Memories of the Air Raid Shelters
Oral histories with various people who remembered the air raid shelters have revealed several stories about what they may have looked like and what they were used for. Although access was restricted it was still possible to get inside one of the shelters in 1970: ‘[The entrance] between [Wards] 3 and 5 was still open. There was a slight raise before it, there was a concrete ramp which went down and then there was a flat area behind that and then there was a raised doorway sort of mounded up behind it so that it was actually raised from the ground behind, and there a door, a single door, which was reasonably large … I can remember that it had a metal sheet on the front … It was supposedly locked, chained and secured … but one of the orderlies … had access to it. … It looked like it was always chained and padlocked until you actually came and knew the secret and you just opened it.’ (Steve Basso Interview 23/8/05). 

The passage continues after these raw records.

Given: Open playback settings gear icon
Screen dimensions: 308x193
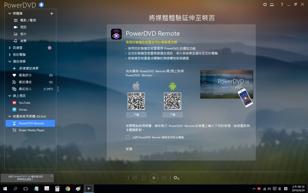Looking at the screenshot, I should 176,178.
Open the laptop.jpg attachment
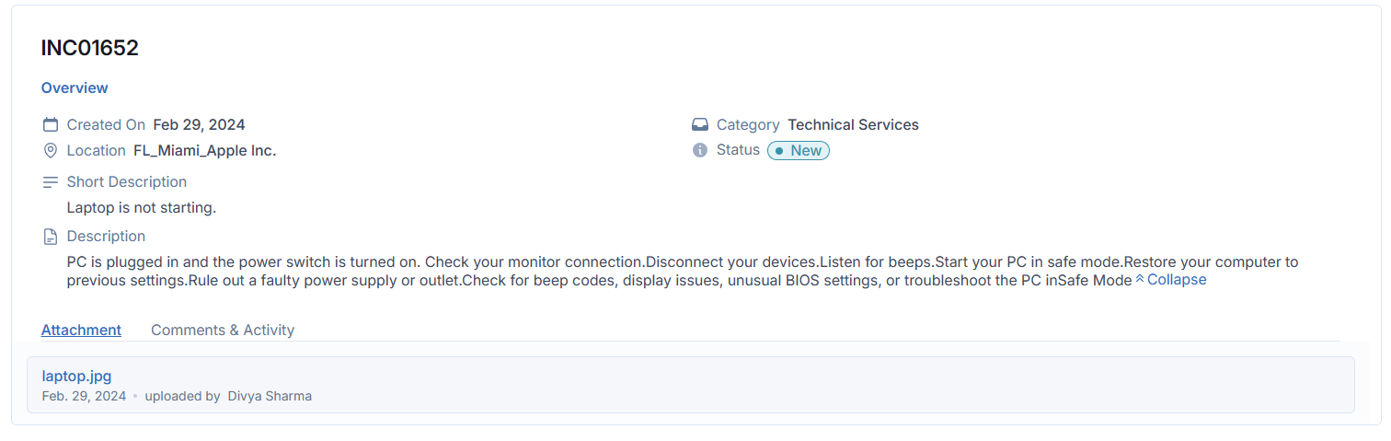This screenshot has height=441, width=1391. pyautogui.click(x=77, y=376)
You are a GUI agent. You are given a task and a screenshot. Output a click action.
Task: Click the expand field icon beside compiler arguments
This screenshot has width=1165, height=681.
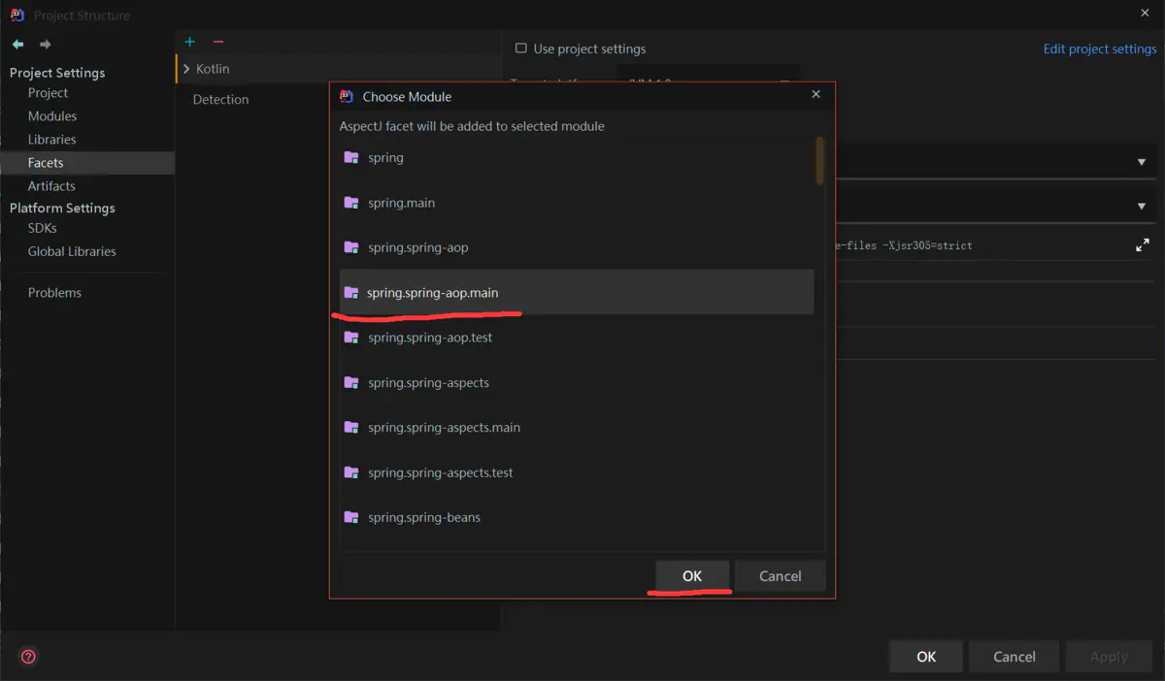click(1142, 245)

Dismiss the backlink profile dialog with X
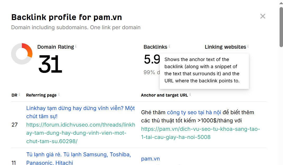pos(263,16)
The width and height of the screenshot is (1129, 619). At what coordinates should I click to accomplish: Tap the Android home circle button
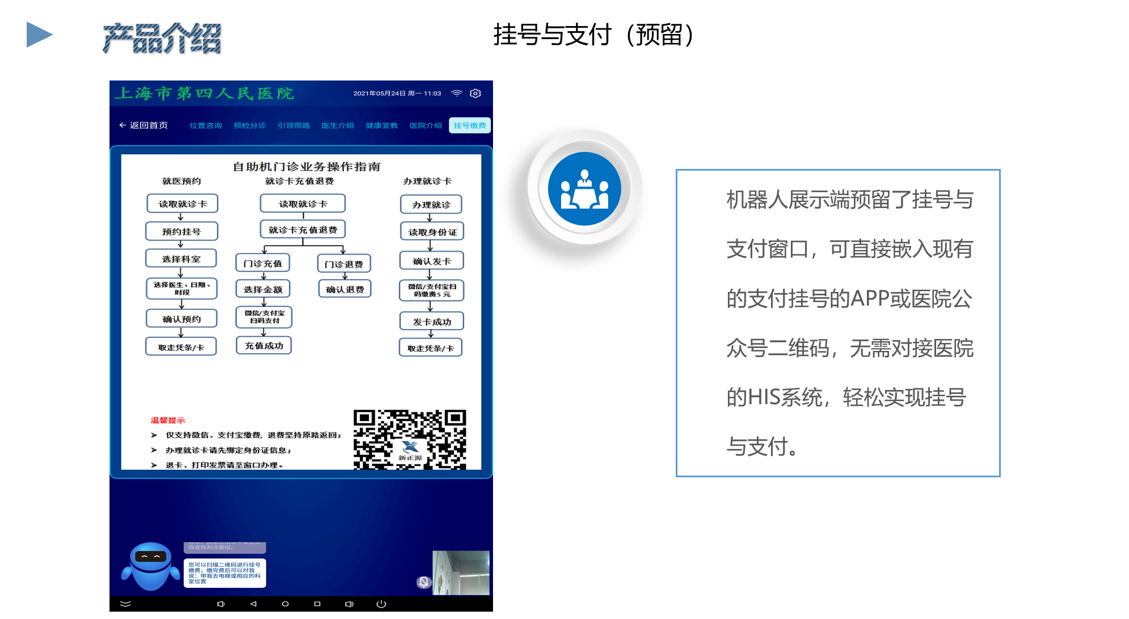click(x=285, y=604)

John and Barry Critchley, who grew up in Daw Park and played in the air raid shelters as children in the early 1940s, remembered them as having plenty of room inside, with benches for seating along the walls. The local children often used to wag school by hiding inside the shelters, even though it seemed a dark and scary place. Steve Basso, a unit nurse who began work at the Repat in 1970, actually ventured inside one of shelters as part of his introduction to the hospital a remembers it in a similar vein—‘There were no lights, when they opened the door there was no electricity, no anything else … it was just all black. I remember there was a trace of water in front of me on the floor. He [Bluey, an old orderly] brought out his big standard torch [and] shone it down the end and I can remember that the torchlight didn’t reach the end of it. It seemed to just go on and on. There was something, it wasn’t dead straight down the walls—there was something along the walls, some dark object or inset or something … quite some way down. I didn’t go in there because he was telling me terrible stories.’
Many of these ‘terrible stories’ were told deliberately to frighten new staff at the hospital, making it difficult to separate fact from fiction: ‘[y]ou wouldn’t believe the sort of stories we used to get told—[that] there are probably some bodies here from the war, [that] this is where they put the people that died that shouldn’t in surgery, all these sort of things that they tell young people when they first start in a hospital. And you never really knew what was true and what wasn’t, and you didn’t want to really take the chance, just in case there were some bodies!’ (Steve Basso Interview 23/8/05). The most persistent story is that the shelters came fully equipped with a wartime surgery, ready to be put into action at a moment’s notice: ‘Stories that we were told when I first started here from the orderlies that had been here included that … there were four theatres down there, [and] the corridors were wide enough to hold a hospital bed and have another hospital bed pass them at a push. That there were ancillary rooms as well, that they were all fully equipped with instruments for surgery, with trolleys, supposedly [they] had kerosene lanterns, I think, rather than any electricity. That they could hold 300 and something patients between three units at any one time. … We were told very clearly by some of the older senior nurses when I first started here, too, that if needs be they could use them because everything was set up, the instruments, the trolleys, the trays, were all there.’ (Steve Basso Interview 23/8/05) 
The Army sold the hospital in 1958, but it is not known whether they pulled out any equipment or fixtures from the shelters when they did so, or whether they backfilled any parts of the shelters before they left. Given that at least one entrance was still visible in the 1970s, however, it seems more likely that the shelters were left as they were, with the entrances being gradually sealed over as a result of subsequent work at the hospital. Some stories point to the army blocking the entrances with a truck full of concrete, and others state that civilians backfilled the shelters (John Critchley interview 23/8/05). Steve Basso remembers that ‘[t]hey just knocked the top off it [the entrance between Wards 5 and 7] and bulldozed everything over the entrance. The same with the one between wards one and three. … hearsay from the old orderlies that were here at the time, apparently they hadn’t actually filled it up because of its quite large tunnels behind. All they’d done was just left the doors and covered the hole in.’ (Steve Basso Interview 23/8/05). Voids discovered during later work on carpark 5 point to the air raid shelters not having been filled in when they were sealed: ‘they came to two points when they were doing their work when things started falling down into two holes. They found two holes and so they kept pouring rubble and crap in it to fill them up because they thought they were wells and they couldn’t have those in the car parks. … I remember talking to one of the contractors who was working at the time telling me how many tons of stuff he had to pour down the hole to fill the damn thing in before they could actually bituminise over the top.’ (Steve Basso Interview 23/8/05).